In the meantime, I got a default judgment of possession and warrant of eviction against the tenant-medical-office. I hesitated before calling the marshal for an eviction, however, and carefully checked the New York City Department of Investigation, New York City Marshals’ Handbook of Regulations. Sure enough, the handbook requires a marshal to inquire with persons familiar with a medical office premises, prior to eviction, about whether there are any controlled substances in the premises. If a controlled substance is in the premises, the marshal must notify the DEA before proceeding and follow the DEA’s instructions to assure that the substance does not become available to unauthorized persons. Our problem persisted, however. Because the medical practice was radio silent, there was no one to inquire about whether controlled substances were left on the premises.

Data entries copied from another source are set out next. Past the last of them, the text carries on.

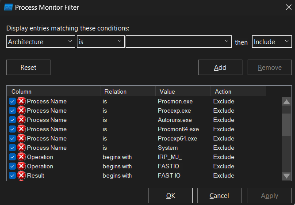Click the exclude icon for Procmon64.exe entry
The height and width of the screenshot is (205, 295).
[21, 129]
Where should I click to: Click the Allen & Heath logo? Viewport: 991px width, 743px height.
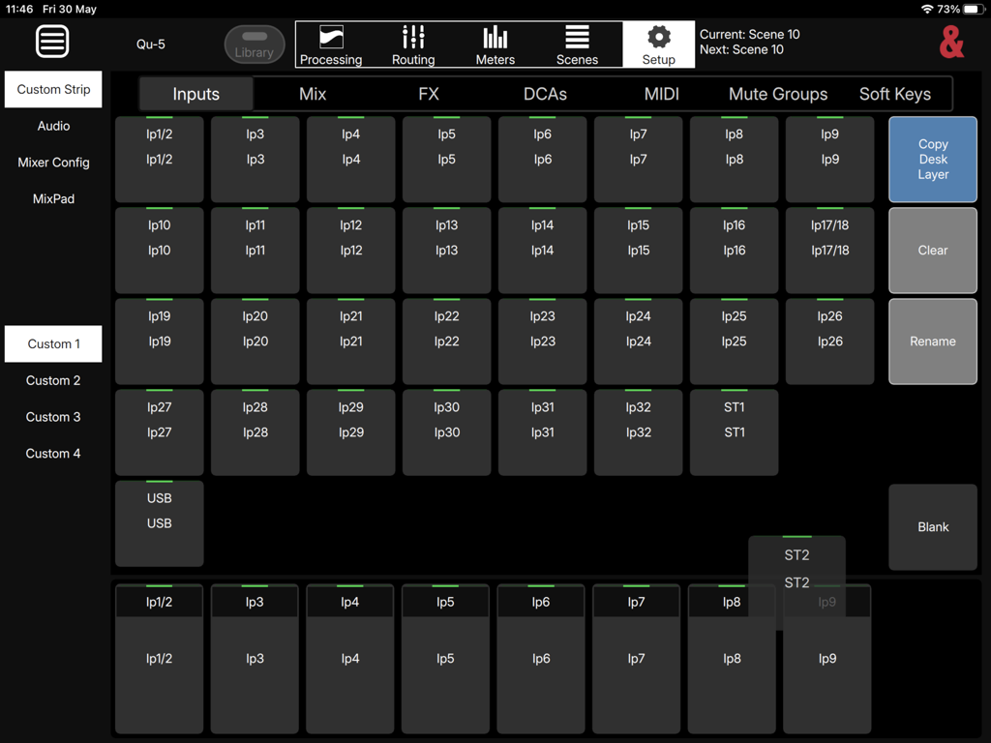point(951,42)
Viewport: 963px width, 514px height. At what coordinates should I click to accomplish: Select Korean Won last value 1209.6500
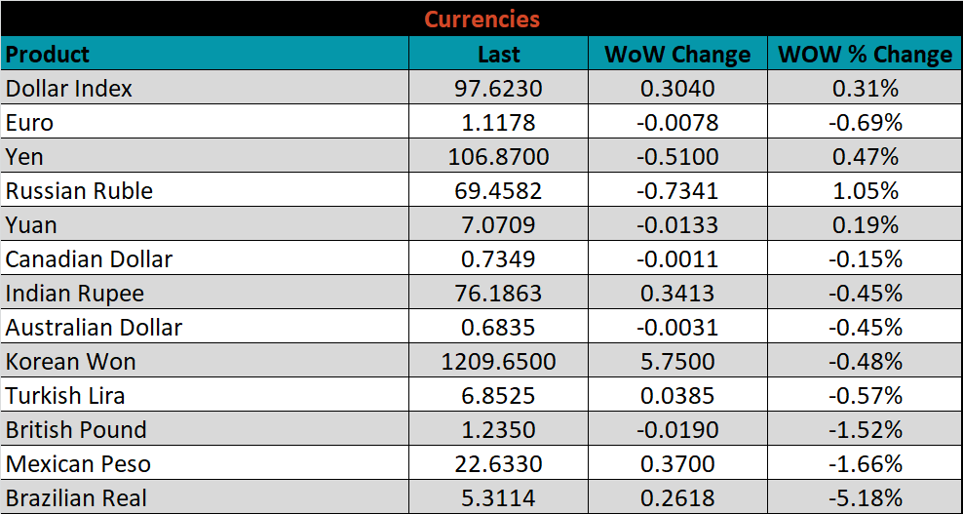[498, 362]
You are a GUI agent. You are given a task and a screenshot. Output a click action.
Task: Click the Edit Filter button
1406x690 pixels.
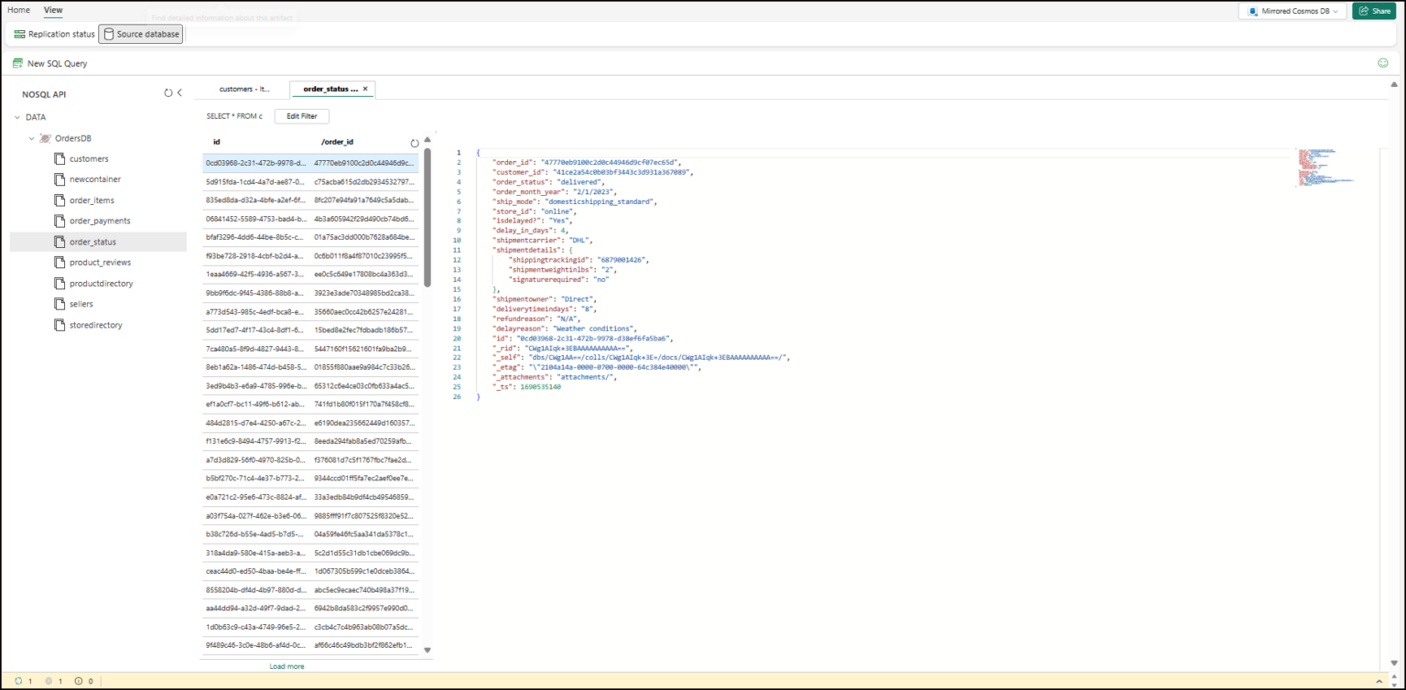(x=301, y=116)
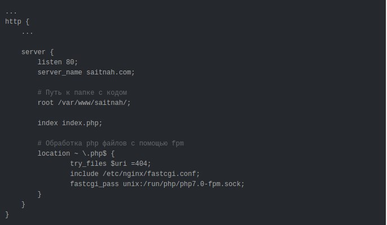Click the comment 'Обработка php файлов'
Viewport: 387px width, 225px height.
click(86, 143)
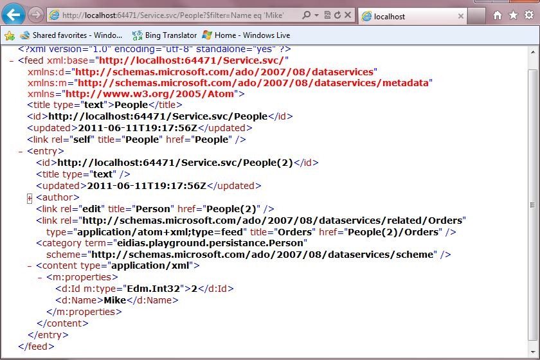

On default, I obtained a judgment against the guarantor doctor personally. That, and some luck, did the trick. The doctor’s counsel emerged and was a reasonable attorney. She carefully reviewed the very comprehensive affidavits of service of process of the guarantor lawsuit, which I had filed with the court, showing pictures of the lawsuit being served, as well as third-party GPS confirmation of the location to which the court papers were delivered, and proof of the requisite mailings. She concluded that it would be difficult to get the default judgment against the doctor opened, so therefore a settlement was quickly arrived at. My landlord client was paid a percentage of the amount owed, the medial practices’ personal property was removed from the premises, and the office was returned to landlord to (hopefully) receive a new tenant.
What is the lesson? The lesson is that medical offices, drug stores, and the like are always special evictions, with extra steps. The lesson is also that, when a commercial tenant does a complete disappearing act sometimes the only thing that gets tenant’s attention is a judgment personally against the guarantor, so it is best to move steadily toward that goal, even if you are skeptical that anything will ever be recovered.